Hypospadias is a congenital condition in which the opening of the urethra—a tube that carries urine from the bladder outside the body—is not located at the tip of the penis but instead positioned underneath, mid-shaft, at the base of the penis, or next to the scrotum. It is one of the more common birth defects: According to the US Centers for Disease Control and Prevention, it occurs in as many as one in every 200 male births in the US.
In about 80 percent of cases, the opening is still near the head of the penis, and about 30 to 50 percent of the time the condition is accompanied by a slight downward curve of the penis (chordee). The goal of treatment is to straighten the shaft, fix the urinary channel, and relocate the urethral opening to the glans. Often, testosterone supplementation will also be given to enlarge the penis in preparation for surgery.
If certain functions (urination while standing, sexual function, fertility) are unaffected, surgery is unnecessary.
Surgery for Hypospadias
Hypospadias treatment options are almost exclusively surgical. The technique used depends on the specific location of the opening, as well as a surgeon's own preferences and experience. Hypospadias repair has four main goals:
To straighten the shaft of the penis
To create a new urinary channel
To position the urethra at the head of the penis
To reconstruct the tip of the penis using the foreskin
Infants with hypospadias should not be circumcised, since their foreskin can be used to aid in the repair. During the procedure, surgeons graft tissue from the foreskin to lengthen the existing urethra, allowing it to open at the tip of the penis. If necessary, they can also use foreskin to reconstruct the penis tip. When chordee is present, the surgeon cuts the curved portion of the penis to loosen the tight tissue, then sutures in healthy grafts.
Pediatric medical societies recommend the surgery be performed when an infant is somewhere between 6 to 12 months old. While it can be done at any age, younger children tend to experience less discomfort from the procedure.
Without surgery, hypospadias may cause permanent issues with controlling and directing the urine stream, abnormal curvature during erection, and even fertility problems.
Prognosis for Hypospadias Treatment
If a child experiences normal urinary functioning post-surgery, his prognosis is good.

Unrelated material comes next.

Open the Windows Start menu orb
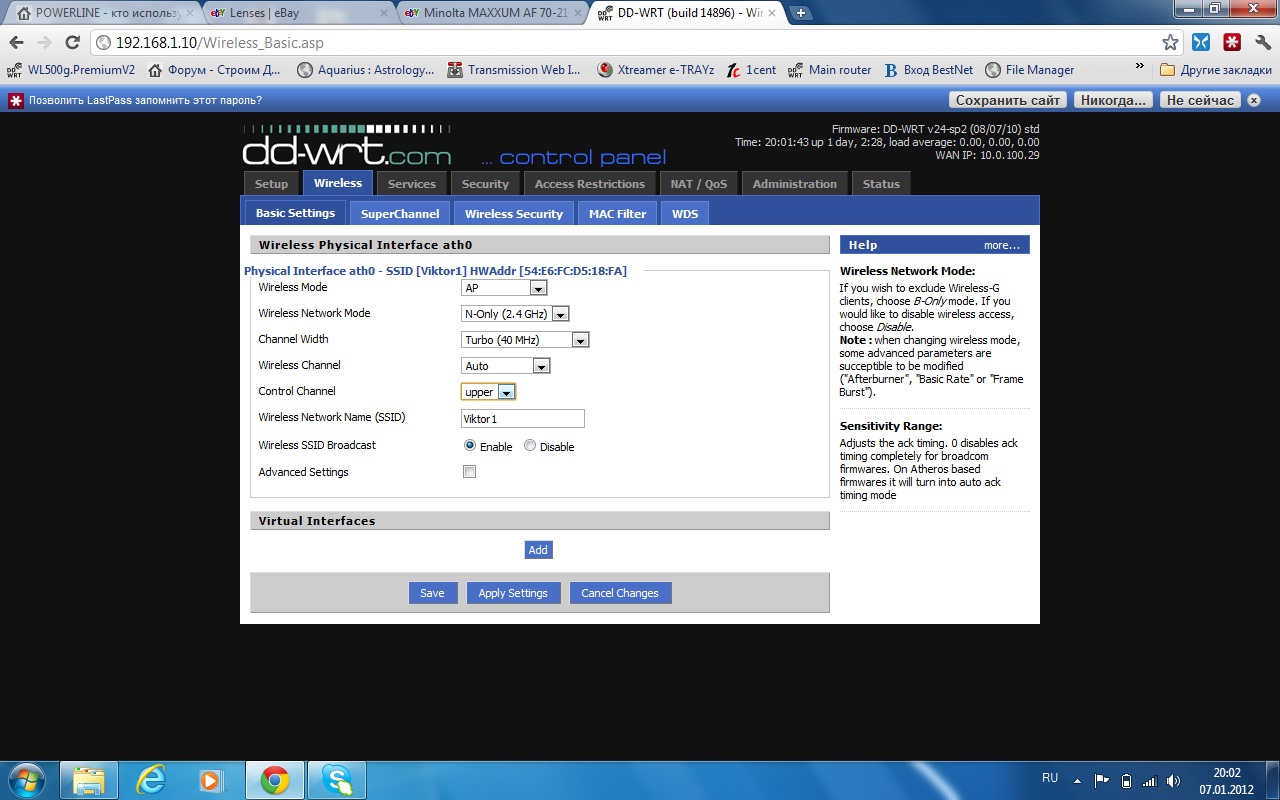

Surgical complications occur in less than 10 percent of all cases; risk varies depending on the location of the urethral opening and the patient's age. One of the most common problems is urethrocutaneous fistula (an abnormal connection between the urethra and skin of the penis), which occurs in nearly half of all teen and adult patients.
Other side effects include bleeding, blood clots, scarring, infection, difficulty urinating, slow urinary stream, urethral strictures, and blockages. While the majority of complications happen within a couple of months, some may not arise until years later. Most of these, however, can be repaired with a follow-up procedure.
Wenli L, Yuehong T, Wisniewski A, et al. (2012). Different outcomes of hypospadias surgery between North America, Europe and China: Is patient age a factor?. Nephro-Urology Monthly. 4(4):609-612.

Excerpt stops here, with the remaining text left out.